Introduction
Gliomas are the most common tumor types of the
central nervous system with a low 5-year survival rate and high
morbidity rate (1). The current
clinical treatments for glioma include surgery, radiotherapy and
chemotherapy (2). However,
accumulating evidence shows that the resistance of glioma cells to
conventional drugs is becoming a problem and it is imperative to
find novel and effective drugs against glioma (3).
Traditional Chinese Medicinal plants are a
significant source of drugs that serve as potential therapeutic
compounds for the treatment of cancer (4). The rhizome of Curcuma aromatica
Salisb. is widely used as a traditional herbal medicine for
anti-tumor therapy in China, Japan and other Asian countries
(5). Findings of recent studies
have demonstrated that germacrone, a major bioactive component of
Curcuma aromatica Salisb., possesses anti-tumor,
anti-inflammatory and neuroprotective properties. Claeson et
al (6) found that germacrone
had an obvious anti-inflammatory activity against
carrageenan-induced hind paw edema in rats.
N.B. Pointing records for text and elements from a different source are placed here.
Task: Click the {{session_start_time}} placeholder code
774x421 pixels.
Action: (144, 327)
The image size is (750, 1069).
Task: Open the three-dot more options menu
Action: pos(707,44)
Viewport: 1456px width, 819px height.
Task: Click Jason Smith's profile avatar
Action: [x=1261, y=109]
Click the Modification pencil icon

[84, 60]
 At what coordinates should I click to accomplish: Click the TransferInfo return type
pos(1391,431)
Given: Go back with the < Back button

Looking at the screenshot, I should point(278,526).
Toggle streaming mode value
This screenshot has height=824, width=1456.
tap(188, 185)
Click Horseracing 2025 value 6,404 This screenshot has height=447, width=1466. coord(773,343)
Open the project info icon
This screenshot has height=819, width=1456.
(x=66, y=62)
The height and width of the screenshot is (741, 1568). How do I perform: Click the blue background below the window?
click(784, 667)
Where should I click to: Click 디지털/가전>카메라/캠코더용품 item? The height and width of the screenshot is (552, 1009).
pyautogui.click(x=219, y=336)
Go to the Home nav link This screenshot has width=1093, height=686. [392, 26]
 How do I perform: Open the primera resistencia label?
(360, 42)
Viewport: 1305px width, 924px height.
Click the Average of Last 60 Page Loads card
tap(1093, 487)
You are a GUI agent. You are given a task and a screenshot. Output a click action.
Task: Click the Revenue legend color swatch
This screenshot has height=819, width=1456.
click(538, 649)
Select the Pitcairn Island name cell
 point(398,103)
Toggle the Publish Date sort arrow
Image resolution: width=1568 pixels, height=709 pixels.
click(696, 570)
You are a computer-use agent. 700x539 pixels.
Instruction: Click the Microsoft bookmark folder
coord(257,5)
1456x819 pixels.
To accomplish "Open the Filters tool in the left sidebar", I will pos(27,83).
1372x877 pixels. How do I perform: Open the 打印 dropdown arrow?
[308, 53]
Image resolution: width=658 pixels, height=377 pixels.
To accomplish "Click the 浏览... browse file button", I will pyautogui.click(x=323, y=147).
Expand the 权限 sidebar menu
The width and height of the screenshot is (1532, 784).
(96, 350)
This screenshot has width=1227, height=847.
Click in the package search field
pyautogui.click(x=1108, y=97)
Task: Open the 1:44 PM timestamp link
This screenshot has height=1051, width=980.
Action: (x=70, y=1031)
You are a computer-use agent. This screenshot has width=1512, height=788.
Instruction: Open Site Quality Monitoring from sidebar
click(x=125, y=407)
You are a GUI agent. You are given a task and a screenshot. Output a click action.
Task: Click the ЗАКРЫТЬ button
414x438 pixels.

Matsuda et al
(7) and Morikawa et al
(8) reported that germacrone
exerted a potent protective effect on acute liver injury in mice
induced by D-galactosamine/lipopolysaccharide and tumor necrosis
factor-α. Another study showed that the treatment of HepG2 and
Bel7402 hepatoma cell lines with germacrone promoted apoptosis
associated with the upregulation of bax and the downregulation of
bcl-2. The upregulation of p53 and an increase in reactive oxygen
species were observed, which suggested that germacrone is a novel
potent drug candidate for liver cancer (9). Furthermore, germacrone was found to
inhibit the proliferation of breast cancer cell lines MCF-7 and
MDA-MB-231 by inducing cell cycle arrest in the G0/G1 and G2/M
phase as well as apoptosis through a mitochondria-mediated caspase
pathway (10). However, to the
best of our knowledge, this is the first study to investigate the
inhibitory effect of germacrone on human glioma cells. Therefore,
in the present study, the anti-proliferative effect of germacrone
on glioma cells and normal human astrocytes as well as the
mechanism of action of the anti-tumor activity were
investigated.
Materials and methods
Germacrone (>95%) was purchased from Sigma (St.
Louis, MO, USA). RPMI-1640 culture medium, Dulbecco’s medium
Eagle’s medium (DMEM), fetal bovine serum (FBS), phosphate-buffered
saline (PBS), penicillin-streptomycin (PS) and 0.25% (w/v)
trypsin/1 mM EDTA were purchased from Gibco (Grand Island, NY,
USA).
Cell lines and culture
The U87 and U251 human glioma cell lines were
obtained from the Shanghai Institute of Cell Biology, Chinese
Academy of Sciences (Shanghai, China). Cells were cultured in DMEM
supplemented with 10% FBS, 2 mmol/l glutamine, penicillin (100
U/ml) and streptomycin (100 mg/ml), and maintained at 37°C and 5%
CO2 in a humid environment. Normal human astrocytes
(NHA) were obtained as part of the human astrocytes kit (Gibco) and
cultured in astrocyte medium.
MTT assay
Cell proliferation was evaluated by MTT assay.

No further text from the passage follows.